◆ WHAT TO DO ◆
How many lines in the rows below contain the string "screenshot" with its case matched exactly? Give only the number.

◆ GIVEN INFORMATION ◆
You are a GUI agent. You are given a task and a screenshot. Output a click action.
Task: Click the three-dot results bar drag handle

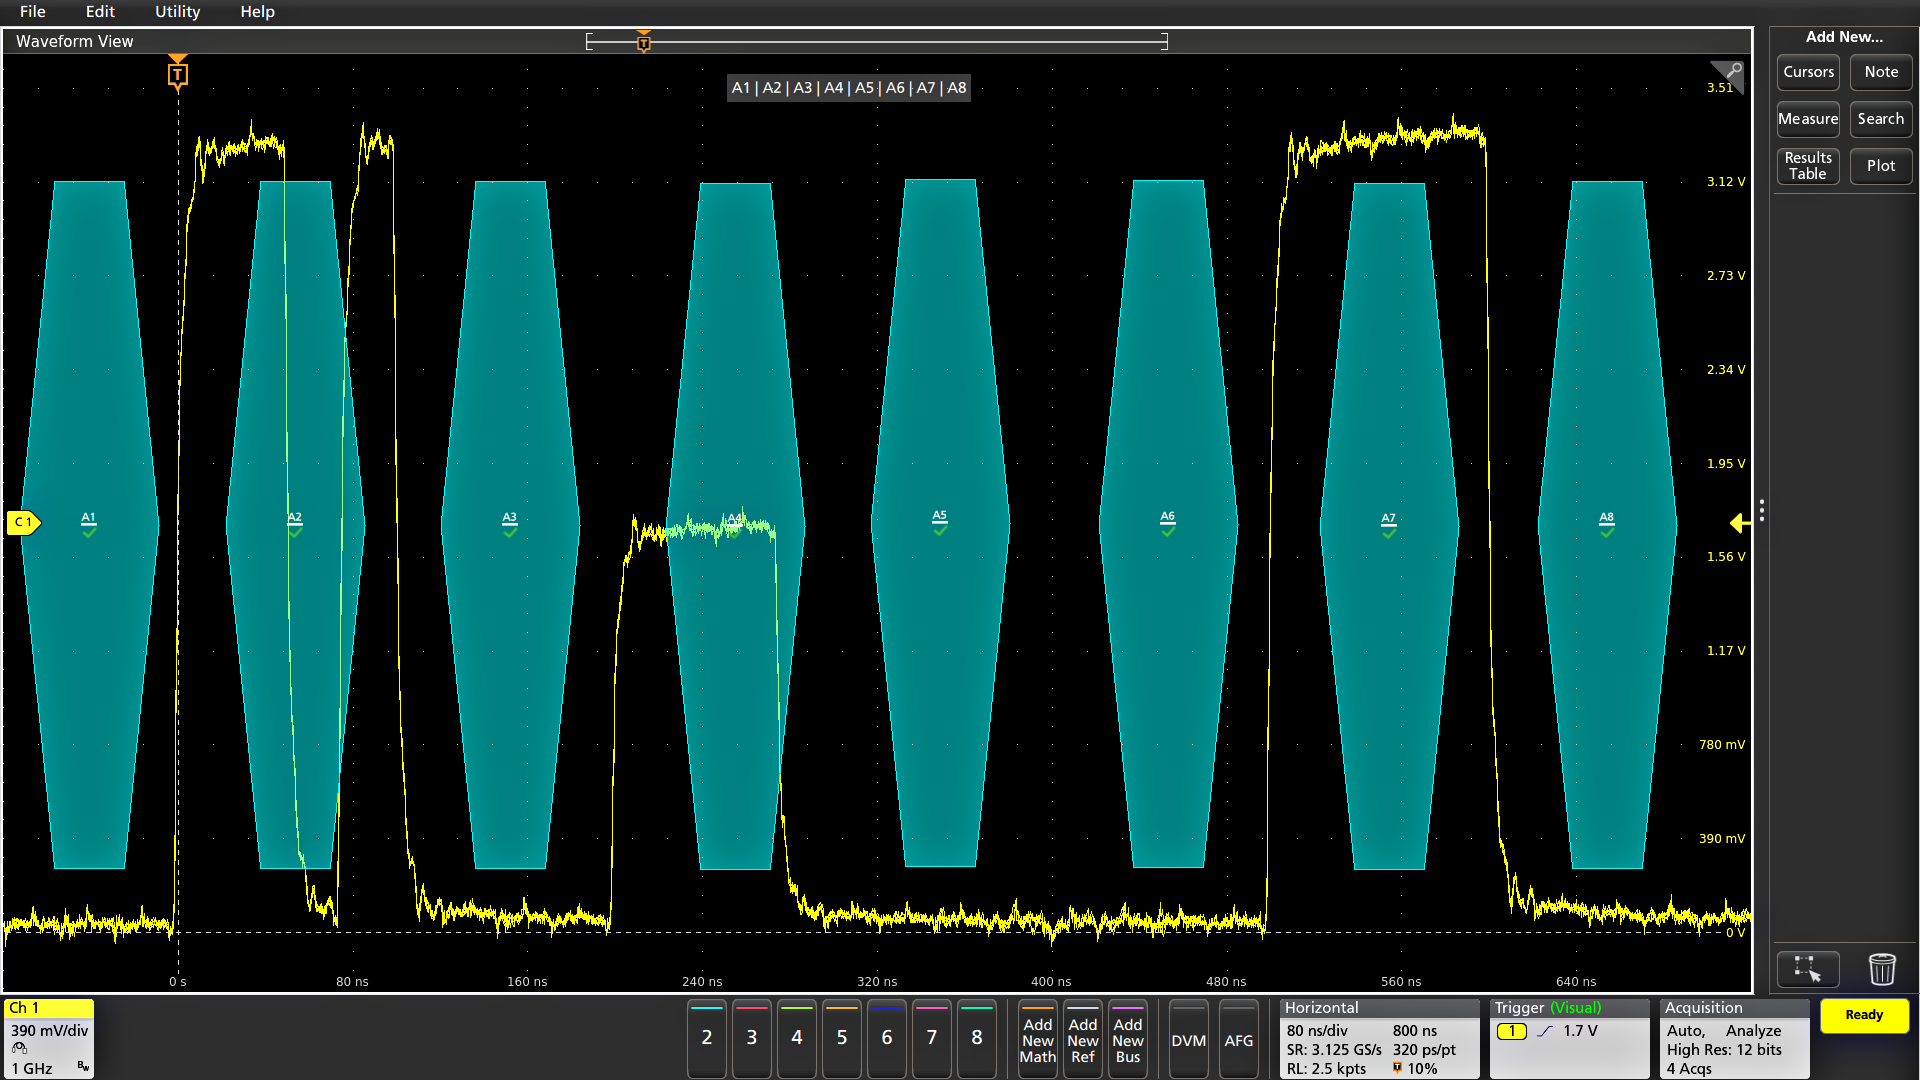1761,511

* * *

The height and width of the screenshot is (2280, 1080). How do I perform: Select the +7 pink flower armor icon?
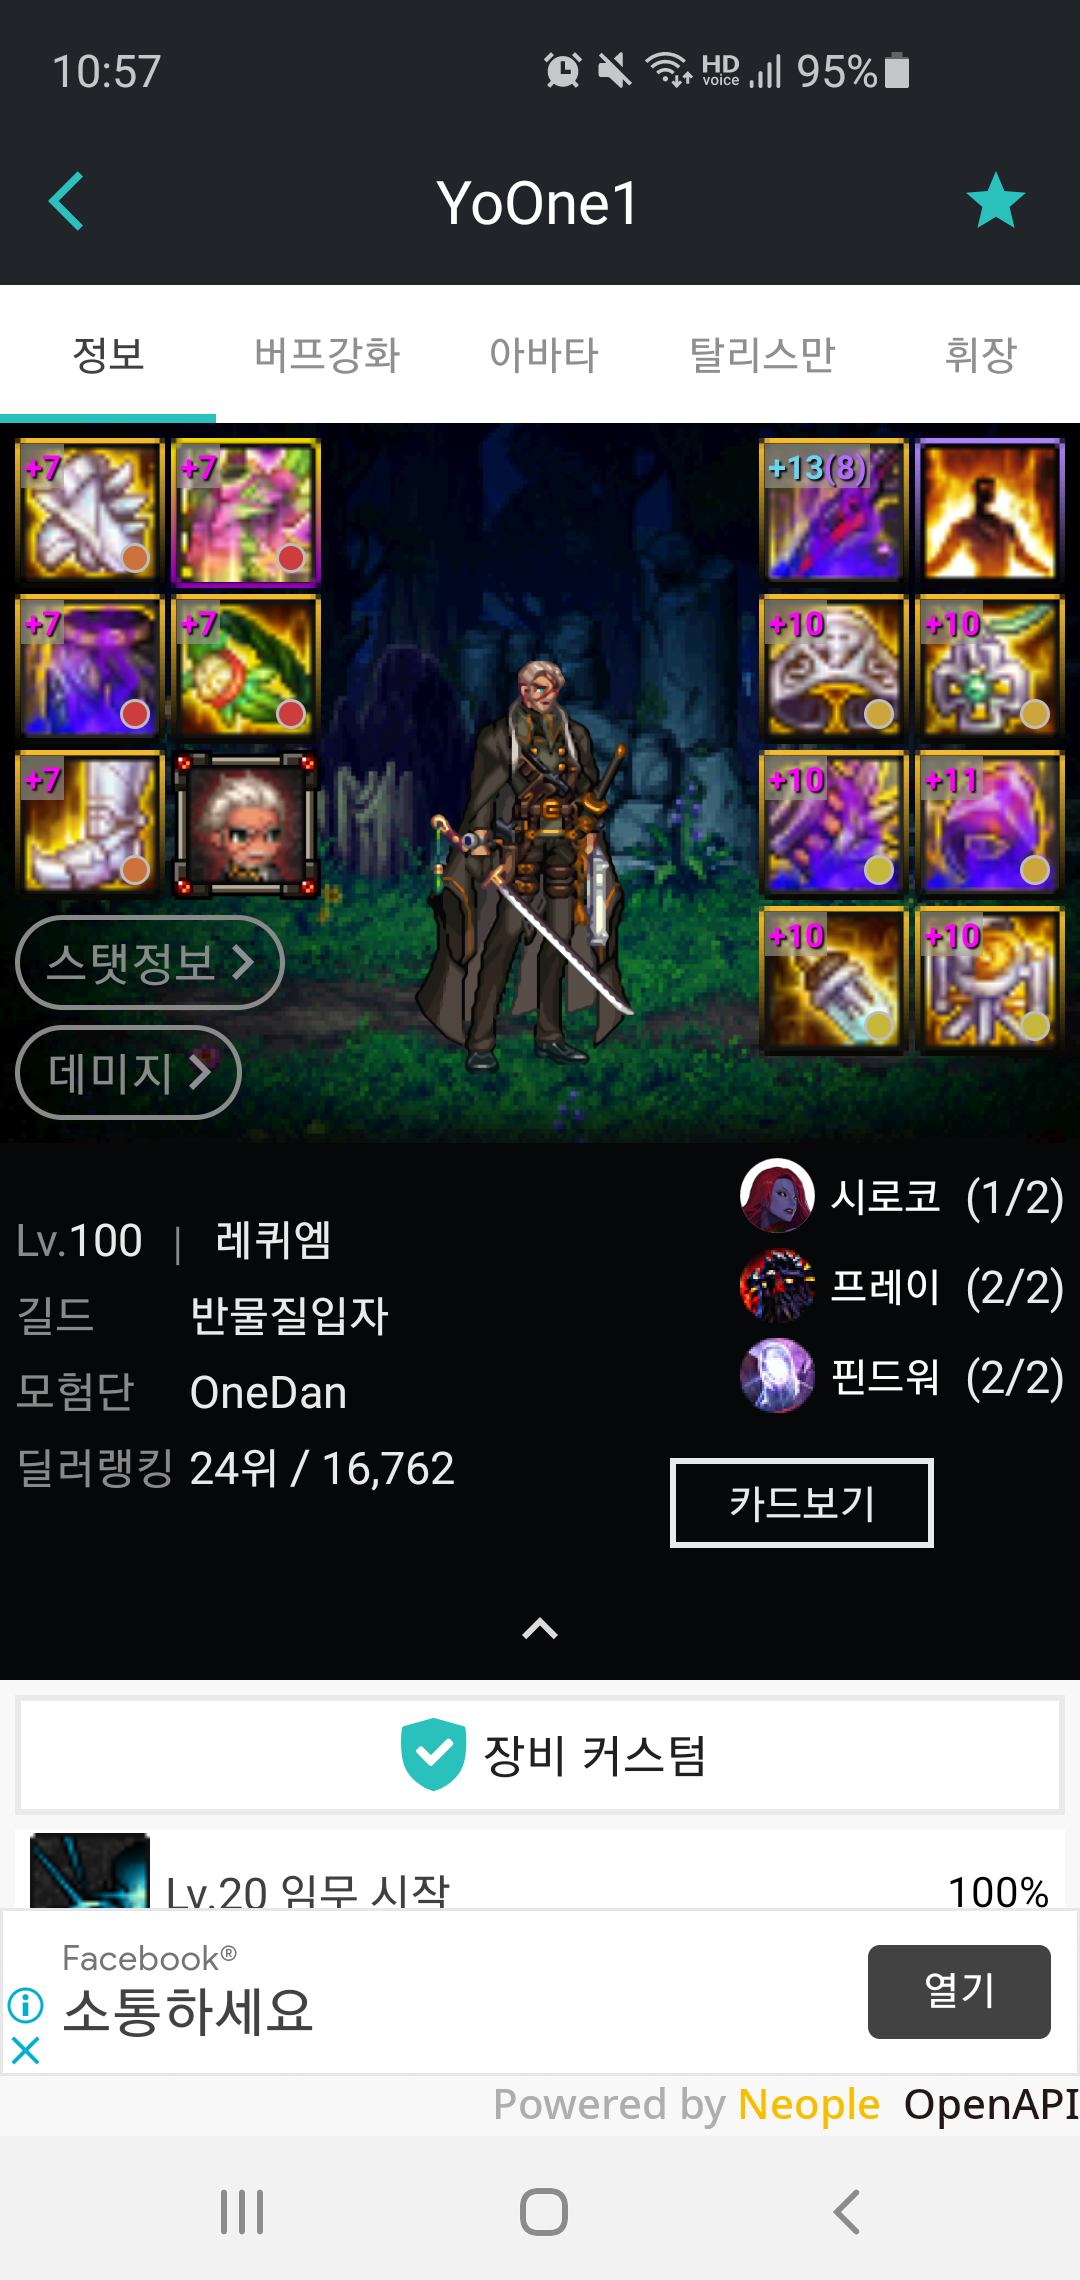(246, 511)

◆ RESPONSE TO THE EXERCISE ◆
2